According to the U.S. Census Bureau, the county has a total area of 765 square miles (1,980 km²), of which 748 square miles (1,940 km²) is land and 17 square miles (44 km²) (2.3%) is water. The water includes 43-acre Taylor Lake, one of a chain of lakes in the county. It has bluegill, brook trout, largemouth bass, muskellunge (muskie), Northern Pike, Tiger Muskellunge (Tiger Muskie) and Walleye fish.

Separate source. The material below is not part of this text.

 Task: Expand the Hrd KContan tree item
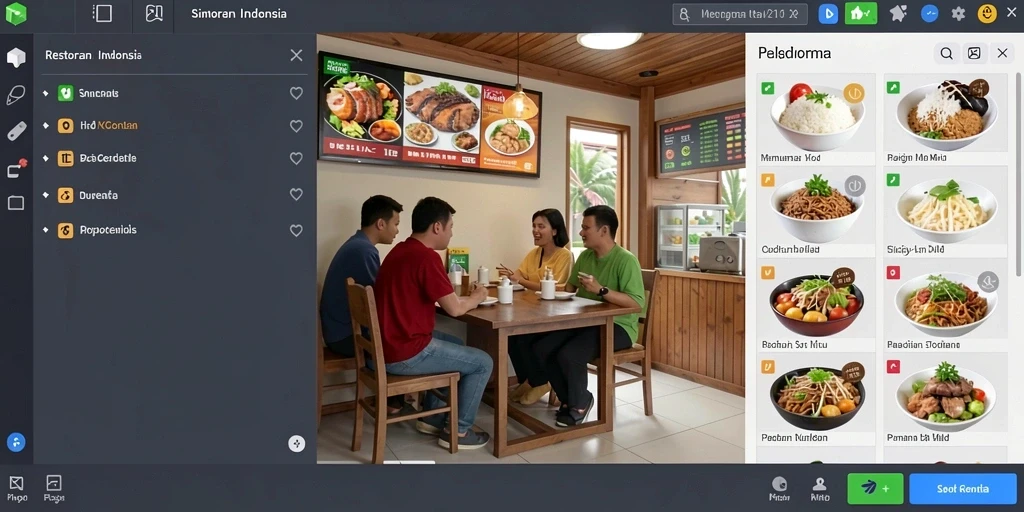pos(45,125)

As of the census of 2000, there were 51,731 people, 19,863 households, and 13,884 families residing in the county. The population density was 69 per square mile (27/km²). There were 22,508 housing units at an average density of 30 per square mile (12/km²). The racial makeup of the county was 97.93% White, 0.17% Black or African American, 0.42% Native American, 0.27% Asian, 0.01% Pacific Islander, 0.54% from other races, and 0.66% from two or more races. 1.38% of the population were Hispanic or Latino of any race. 53.1% were of German, 8.5% Norwegian and 6.8% Irish ancestry according to Census 2000. 96.6% spoke English, 1.4% Spanish and 1.3% German as their first language.